Brad Jakeman, the Aussie president - global enjoyment and chief creative officer - made it clear he wants a world where Pepsi sticks to one message. No more flip-flopping between campaigns: Live for Now is IT.
Blue-can Pepsi slid 0.3% in market share and 4.8% in volume last year. The whole fizzy-soft-drink category has been declining for seven straight years, according to Beverage Digest.
"The category is in decline in this country, but it's growing in a significant number of our markets," Jakeman said. "It's lost the cool quotient. If there's any brand that can inspire the category again, it's Pepsi."
Jakeman explained the difference between Coke and Pepsi: Coke is timeless. Pepsi is timely.
"Brands that are timeless want to have museums," Jakeman said, referring to the World of Coca-Cola attraction (Ouch!). "Pepsi is not a brand that belongs in a museum."
"While we might not be the leading cola, we have always behaved like we were.
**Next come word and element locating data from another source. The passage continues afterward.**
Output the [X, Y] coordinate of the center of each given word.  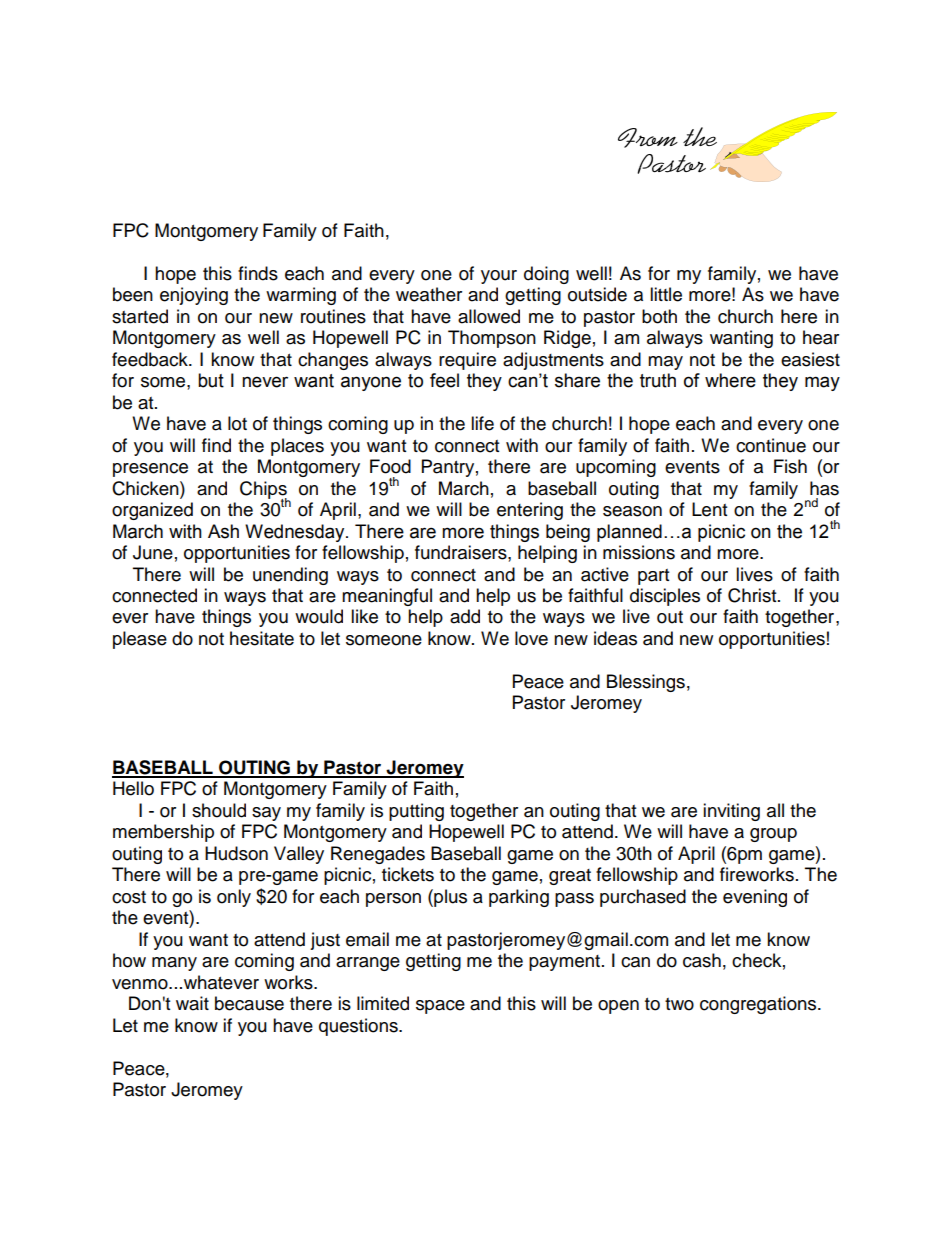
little [666, 294]
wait [192, 1003]
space [440, 1007]
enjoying [194, 296]
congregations [759, 1005]
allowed [489, 316]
Our least-impactful marketing has been when we've tried to reinvent this brand. This brand does not need to be reinvented. It needs to be reignited."
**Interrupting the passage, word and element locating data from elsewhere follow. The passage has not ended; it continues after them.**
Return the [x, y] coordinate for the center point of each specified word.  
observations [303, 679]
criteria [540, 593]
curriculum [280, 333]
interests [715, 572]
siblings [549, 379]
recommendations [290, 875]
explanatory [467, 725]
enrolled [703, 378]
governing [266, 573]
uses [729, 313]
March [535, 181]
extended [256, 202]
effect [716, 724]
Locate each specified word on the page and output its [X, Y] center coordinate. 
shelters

The Australian - he drinks a Pepsi or Diet Pepsi in the morning and a Diet Mtn Dew in the afternoon - joined PepsiCo less than a year ago, when the new campaign was being discussed,.
"I thought ... we had codified a very cogent point of view on what the brand was going to stand for," he told AdAge. "But we hadn't." So began the "most exhaustive and rigorous consumer-insights-led process". Pepsi execs travelled the globe talking to consumers, said Simon Lowden, CMO-PepsiCo Americas Beverages and former head of Pepsi International marketing.
For nine months, a core team , including Jakeman and Britisher Lowden, scoured the globe for inspiration, in markets including Argentina, Australia, United Arab Emirates and Russia.
Jakeman and Lowden began discussing Pepsi's positioning, which they believed should drive advertising and design strategy, and in turn fuel innovation and consumer engagement.
"Starbucks and Nike have a clear sense of what they are, who their consumers are and what their role is in consumers' lives," said Jakeman.
"Pepsi has never really had that. As a brand we have moved from one advertising campaign to another to another. Over the the past few years we've had "Every Pepsi Refreshes the World" to "Summer Time is Pepsi Time" to "Where There's Pepsi, There's Music."
John Sicher, editor and publisher of Beverage Digest, said "Brand Pepsi legitimately needs a big, integrated campaign that can run for several years, and PepsiCo has not given it that."
It's clear PepsiCo is doing that now.
The new brand positioning aims to "capture the excitement of now." The campaign carries the tagline, "Live for Now."
The Pepsi logo won't change - but is to build on "brand equities". For example: the idea of red and blue divided by white -- "imagine a guitar or the Statue of Liberty swathed in red, white and blue mimicking Pepsi's logo," said Ad Age. Now that's cool- or corny?
The "Live for Now" campaign broke this week with the first spot, featuring performer Nicki Minaj released on May 7. Pepsi Pulse, a "dashboard of pop culture" ranking tweets, photos and news from the entertainment world, has replaced Pepsi.com.
"The new positioning injects new energy into not only the brand but the people who work on it," said Richard Lee, CMO-PepsiCo China. "Who doesn't want to work on a brand that promises to capture the excitement of now?"